I like your home made guides Chems. It's an idea that crossed my mind too, having just bought myself a circular saw. That was until I realised the chicken and egg situation that results from not having a means to cut or route a straight enough line yet. The base is, of course, no problem because the saw will cut it off as you describe, just the guide part. One could press the saw up against a factory edge on some offcut I suppose but that would only stop the saw from wondering in one direction. I like the idea of preventing wondering in either direction like your jig does. I opted for a bought guide as a result.
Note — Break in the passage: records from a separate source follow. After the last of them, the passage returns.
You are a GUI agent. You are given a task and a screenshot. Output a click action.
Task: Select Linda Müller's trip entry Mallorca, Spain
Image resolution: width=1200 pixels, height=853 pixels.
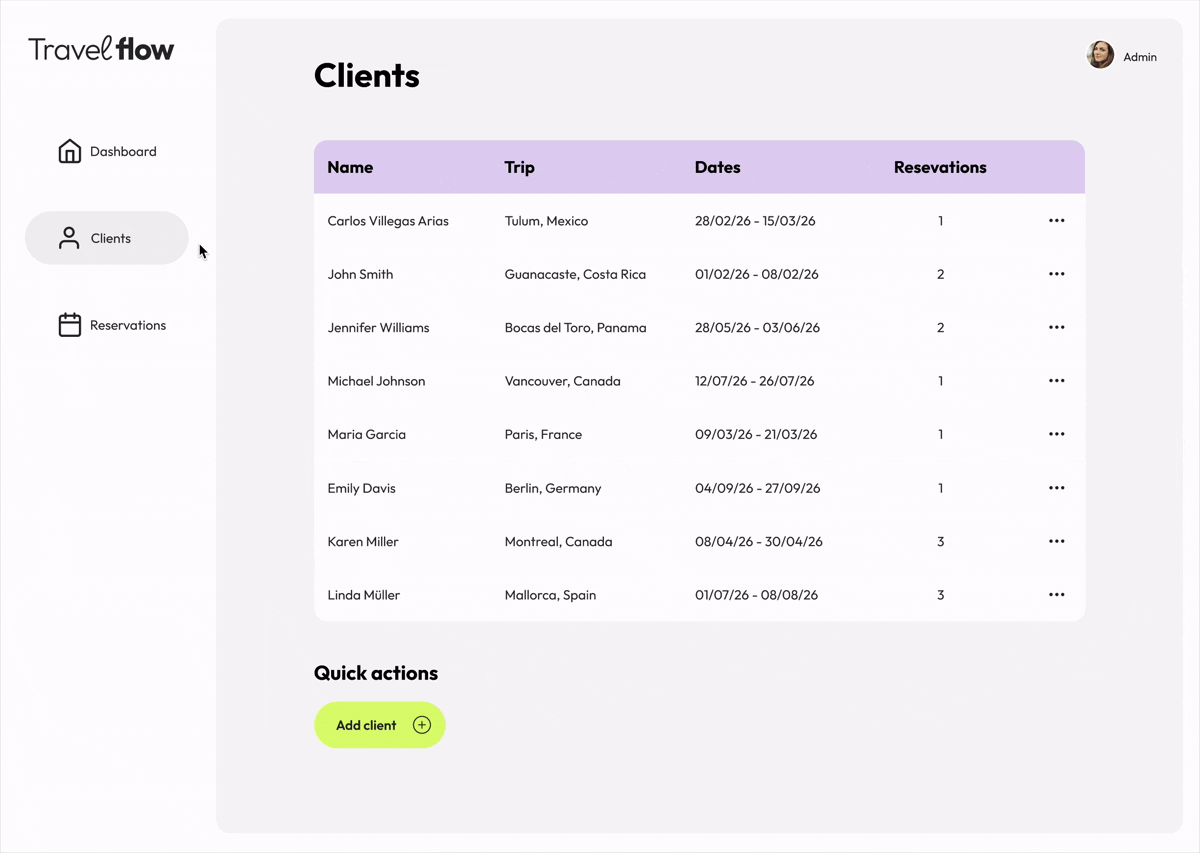550,594
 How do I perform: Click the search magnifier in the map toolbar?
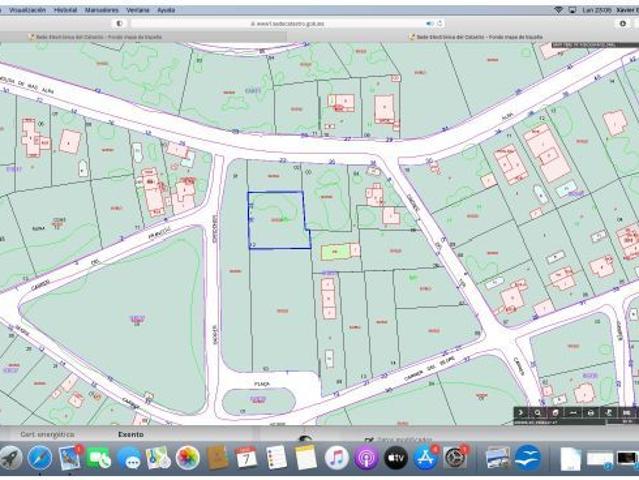(x=538, y=412)
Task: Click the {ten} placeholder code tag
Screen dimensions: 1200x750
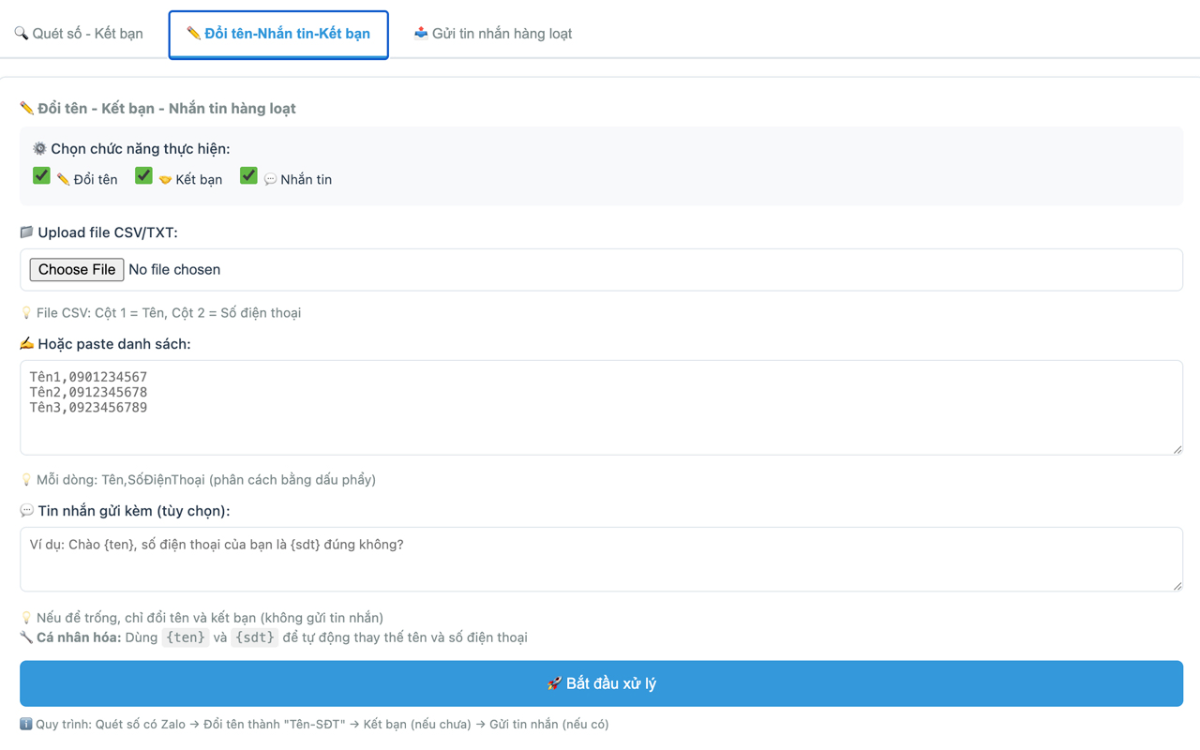Action: 186,638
I can now make as many guides as I like, but I wanted that first means of cutting a straight part. A chicken and egg situation that many new woodworkers find themselves in I'm sure. I guess there might be a market on here for well made wooden guide systems or a shared guide system that newbies swap with eachother in order to cut their own guides like yours  Could be cheaper than the bought ones.


----------



## YCF Dino

Jake":1xbn8zmj said:


> wizer":1xbn8zmj said:
> 
> 
> 
> 
> 
> 
> 
> 
> 
> 
> 
> Interesting picture - I've been asking since Dino first posted about this as to how it doesn't screw up the guarding, and several devotees have sworn blind it doesn't - you can see there that it does.
Click to expand...


Jake,
You have to put your hand in the opening in order to cut yourself.
5 years without any accidents reported...it must be safe.
The base is only one part of a potential accident.
The strong guide rails don't allow any flex/binding.
(The reason for a kickback) 

Happy new year guys.


----------



## Benchwayze

wizer":l73pv2rk said:


> It's a shame your not local, I would have been more than willing to give you a demo.
> 
> WRT chip free on both sides. Think about how a Zero Clearance insert works on a TS. You need to cover the blade on both sides.



I might be an old 'nanny', but a friend of mine took his thumb off, using a portable, circular saw, without a guide. In those days the surgeons didn't sew digits back on. 

Frightens the life out of me when I see them used like this on TV... No names no pack-drill!


----------



## wizer

I do think that a EZ/Festool/DeWalt or even Chems type saw guide is the safest you can be with a CS. It's common sense (sorry) to not put your hands under the thing your cutting/keep wires out the way and to let it stop before you lift it. I like to have my rail long enough to I can park the saw at the start and end of the cut. Without these guides you have more chance of a cut wandering or jumping, etc. None of these powered tools are safe, really, are they?

I mean if your the sort of silly person to rout a chunk out of your finger, maybe you're in the wrong hobby..   :-k :roll:


----------



## Benchwayze

Well the accident didn't happen to me Wiz... It also happened when portable power tools were in their infancy to the DIY'ers.

But from memory, the saw twisted in the cut, and kicked back. The guard didn't retract quick enough and my pal didn't get his hand out the way quick enough. Result; minus one thumb. To me it was akin to ripping on a Saw-table, without using the fence. 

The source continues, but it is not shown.